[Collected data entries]
┄┄┄┄┄┄
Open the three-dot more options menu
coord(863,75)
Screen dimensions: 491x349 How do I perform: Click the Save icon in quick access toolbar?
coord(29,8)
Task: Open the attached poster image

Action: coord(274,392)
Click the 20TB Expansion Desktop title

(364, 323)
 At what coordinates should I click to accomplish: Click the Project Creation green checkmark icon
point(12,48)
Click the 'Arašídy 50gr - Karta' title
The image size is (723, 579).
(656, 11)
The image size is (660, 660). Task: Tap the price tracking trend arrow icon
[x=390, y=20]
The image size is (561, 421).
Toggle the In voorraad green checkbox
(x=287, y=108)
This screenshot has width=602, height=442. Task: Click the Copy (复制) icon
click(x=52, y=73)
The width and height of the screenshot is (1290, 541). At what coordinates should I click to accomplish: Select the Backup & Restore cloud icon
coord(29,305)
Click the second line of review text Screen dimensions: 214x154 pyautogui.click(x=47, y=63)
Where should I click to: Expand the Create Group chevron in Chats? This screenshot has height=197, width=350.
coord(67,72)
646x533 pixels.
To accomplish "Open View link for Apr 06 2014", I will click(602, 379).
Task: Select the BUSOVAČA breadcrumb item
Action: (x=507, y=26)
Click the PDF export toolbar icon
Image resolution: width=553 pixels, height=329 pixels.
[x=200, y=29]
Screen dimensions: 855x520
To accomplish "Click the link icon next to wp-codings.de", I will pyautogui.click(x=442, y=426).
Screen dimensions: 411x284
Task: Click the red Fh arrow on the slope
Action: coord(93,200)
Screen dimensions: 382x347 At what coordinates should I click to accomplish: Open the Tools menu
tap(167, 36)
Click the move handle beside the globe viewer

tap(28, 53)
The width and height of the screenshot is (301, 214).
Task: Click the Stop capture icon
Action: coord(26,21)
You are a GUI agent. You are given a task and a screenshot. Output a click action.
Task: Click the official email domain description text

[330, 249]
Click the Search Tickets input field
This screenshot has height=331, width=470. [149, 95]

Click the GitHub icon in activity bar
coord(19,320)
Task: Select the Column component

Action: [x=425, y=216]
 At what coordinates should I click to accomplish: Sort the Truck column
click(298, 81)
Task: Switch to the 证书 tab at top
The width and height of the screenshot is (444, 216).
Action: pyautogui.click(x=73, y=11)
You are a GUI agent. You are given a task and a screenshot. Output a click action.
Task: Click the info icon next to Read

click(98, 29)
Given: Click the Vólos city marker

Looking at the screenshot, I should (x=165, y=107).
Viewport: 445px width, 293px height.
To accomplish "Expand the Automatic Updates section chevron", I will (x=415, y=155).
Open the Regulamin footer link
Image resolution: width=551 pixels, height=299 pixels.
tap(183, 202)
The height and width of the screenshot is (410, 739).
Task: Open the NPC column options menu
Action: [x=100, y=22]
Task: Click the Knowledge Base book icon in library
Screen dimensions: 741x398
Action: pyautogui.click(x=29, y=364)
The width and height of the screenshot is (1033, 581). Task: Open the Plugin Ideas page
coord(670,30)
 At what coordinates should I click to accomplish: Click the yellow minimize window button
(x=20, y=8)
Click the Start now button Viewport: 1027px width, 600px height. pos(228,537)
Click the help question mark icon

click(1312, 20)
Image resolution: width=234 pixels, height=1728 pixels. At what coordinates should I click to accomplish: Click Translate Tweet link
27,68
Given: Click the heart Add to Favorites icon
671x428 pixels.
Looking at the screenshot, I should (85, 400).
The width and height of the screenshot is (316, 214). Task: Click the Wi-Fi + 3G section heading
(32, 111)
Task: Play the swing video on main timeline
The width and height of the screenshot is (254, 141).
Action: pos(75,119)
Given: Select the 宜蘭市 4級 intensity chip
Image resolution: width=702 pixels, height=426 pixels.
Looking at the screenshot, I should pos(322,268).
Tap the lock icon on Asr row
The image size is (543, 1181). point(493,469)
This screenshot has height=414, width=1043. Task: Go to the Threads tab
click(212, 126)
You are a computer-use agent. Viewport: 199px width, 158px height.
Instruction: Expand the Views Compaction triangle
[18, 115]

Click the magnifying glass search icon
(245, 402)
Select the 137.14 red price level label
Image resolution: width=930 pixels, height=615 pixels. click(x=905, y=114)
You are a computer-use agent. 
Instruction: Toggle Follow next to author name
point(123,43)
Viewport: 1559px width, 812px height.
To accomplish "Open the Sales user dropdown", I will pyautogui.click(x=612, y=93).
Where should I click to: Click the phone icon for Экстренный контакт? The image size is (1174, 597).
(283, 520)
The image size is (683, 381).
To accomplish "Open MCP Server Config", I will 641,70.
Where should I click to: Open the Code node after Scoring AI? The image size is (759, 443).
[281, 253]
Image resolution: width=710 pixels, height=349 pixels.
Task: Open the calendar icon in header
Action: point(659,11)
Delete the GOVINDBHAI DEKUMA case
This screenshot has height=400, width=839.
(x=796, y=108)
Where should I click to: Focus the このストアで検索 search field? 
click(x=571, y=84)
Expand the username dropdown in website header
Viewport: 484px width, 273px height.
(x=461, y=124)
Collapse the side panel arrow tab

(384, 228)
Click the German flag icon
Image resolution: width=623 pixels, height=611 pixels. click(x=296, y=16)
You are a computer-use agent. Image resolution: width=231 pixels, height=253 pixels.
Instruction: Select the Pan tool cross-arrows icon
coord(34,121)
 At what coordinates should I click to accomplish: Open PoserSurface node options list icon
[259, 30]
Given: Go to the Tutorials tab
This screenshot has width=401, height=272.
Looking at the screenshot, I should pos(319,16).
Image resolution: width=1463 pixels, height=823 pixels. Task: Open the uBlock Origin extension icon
┄┄┄┄┄┄
Please report every line among the entries that includes "dropdown".

> Response to this exercise:
To accomplish "Open the Sales user dropdown", I will pyautogui.click(x=612, y=93).
Expand the username dropdown in website header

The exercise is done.